%%

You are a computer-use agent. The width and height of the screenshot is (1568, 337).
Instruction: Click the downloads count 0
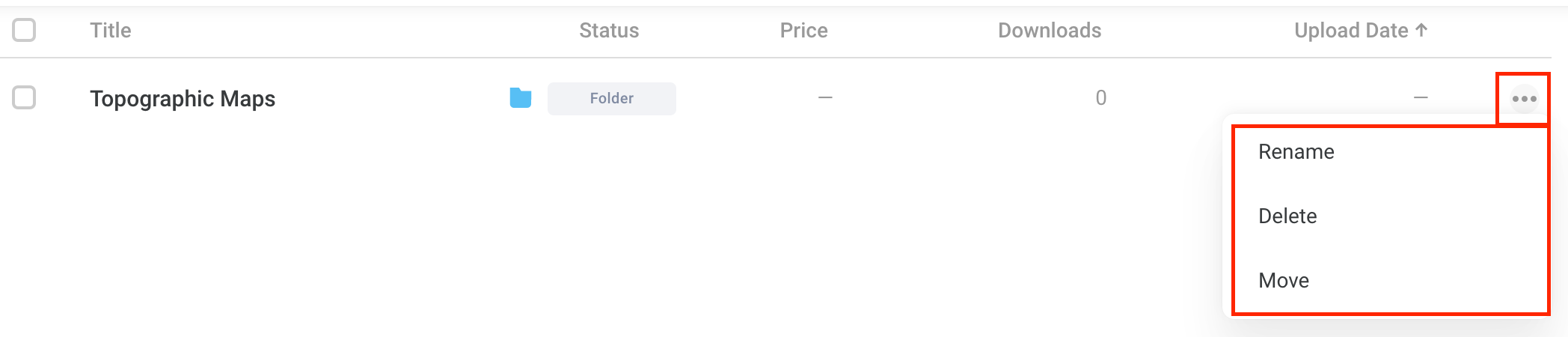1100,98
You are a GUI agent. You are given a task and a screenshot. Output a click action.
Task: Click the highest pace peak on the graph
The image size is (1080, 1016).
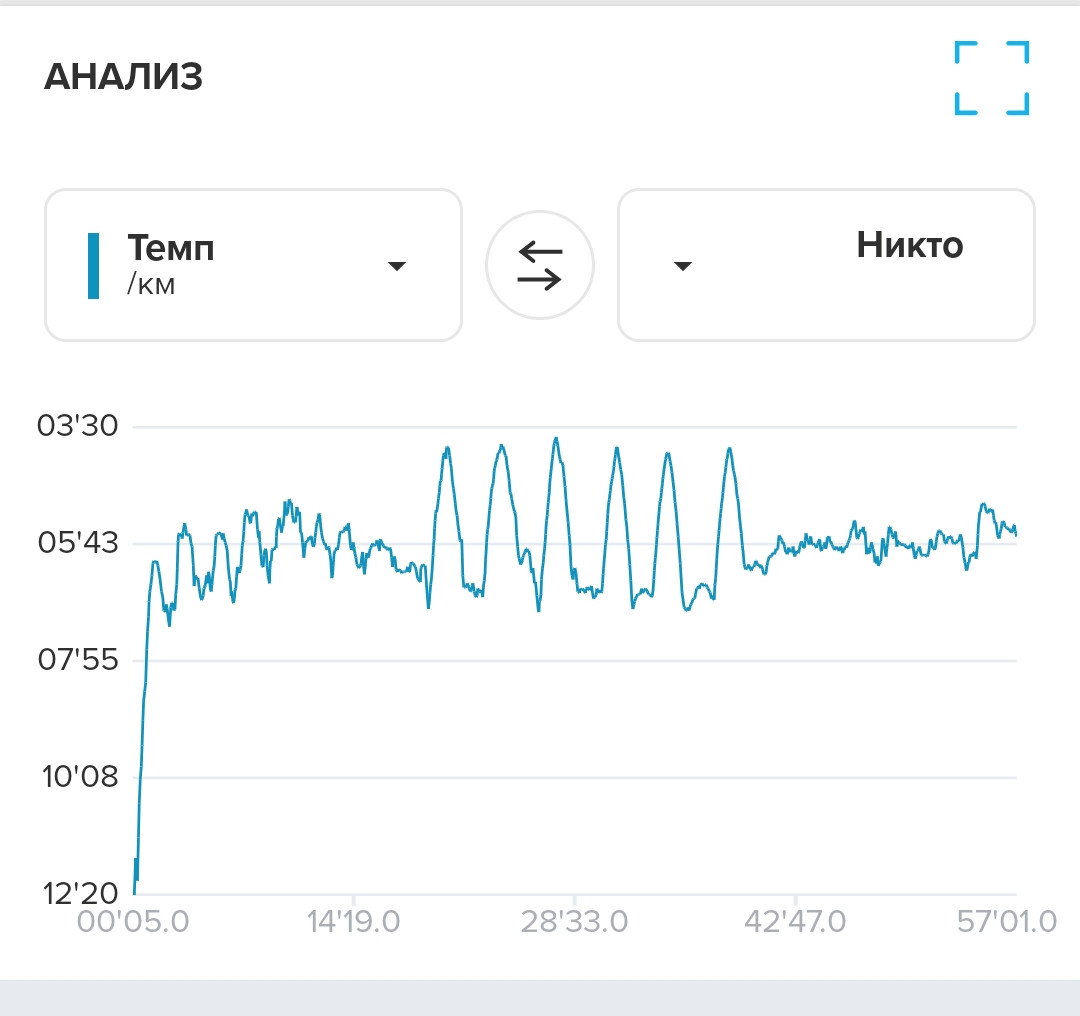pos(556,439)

%%
%%

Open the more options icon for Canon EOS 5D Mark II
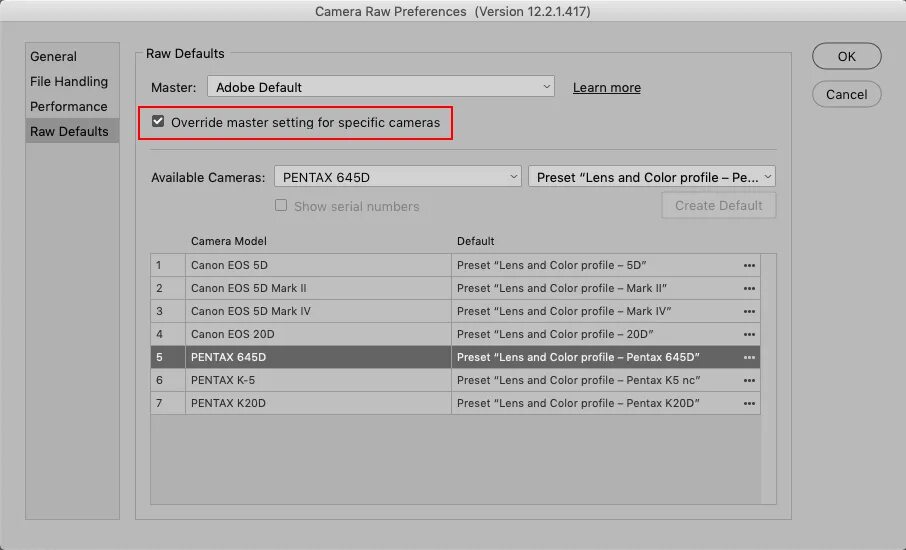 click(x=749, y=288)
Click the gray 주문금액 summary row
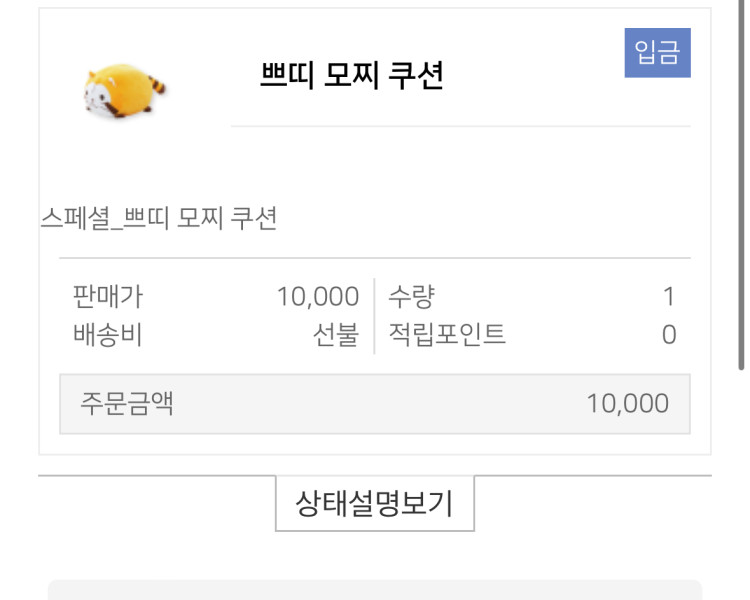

%%
%%

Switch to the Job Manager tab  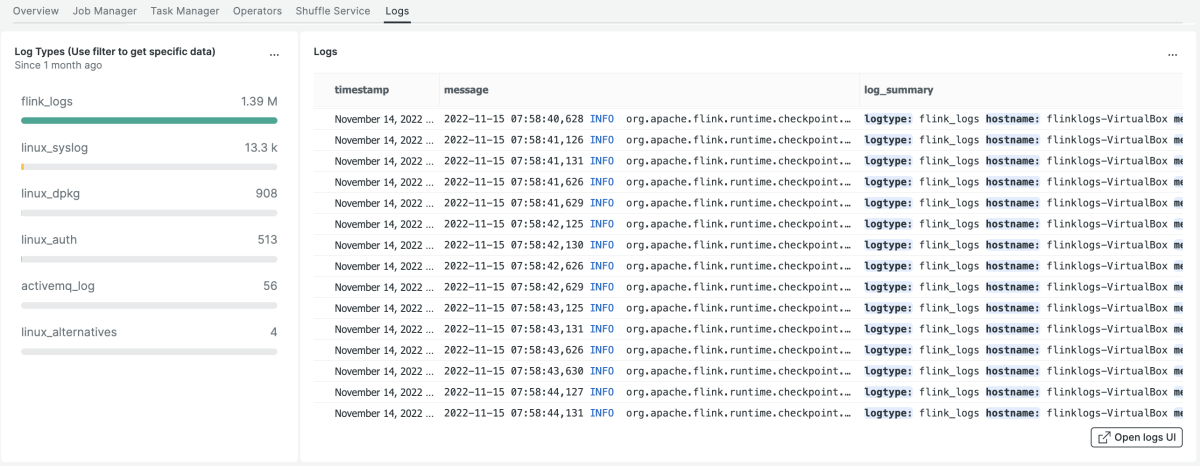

%%

ASSIGNMENT: Wherever the word "screenshot" appears in the listing above, copy the whole line.

ANSWER BOX:
You are a computer-use agent. The width and height of the screenshot is (1568, 337).
You are a GUI agent. You are given a task and a screenshot. Output a click action.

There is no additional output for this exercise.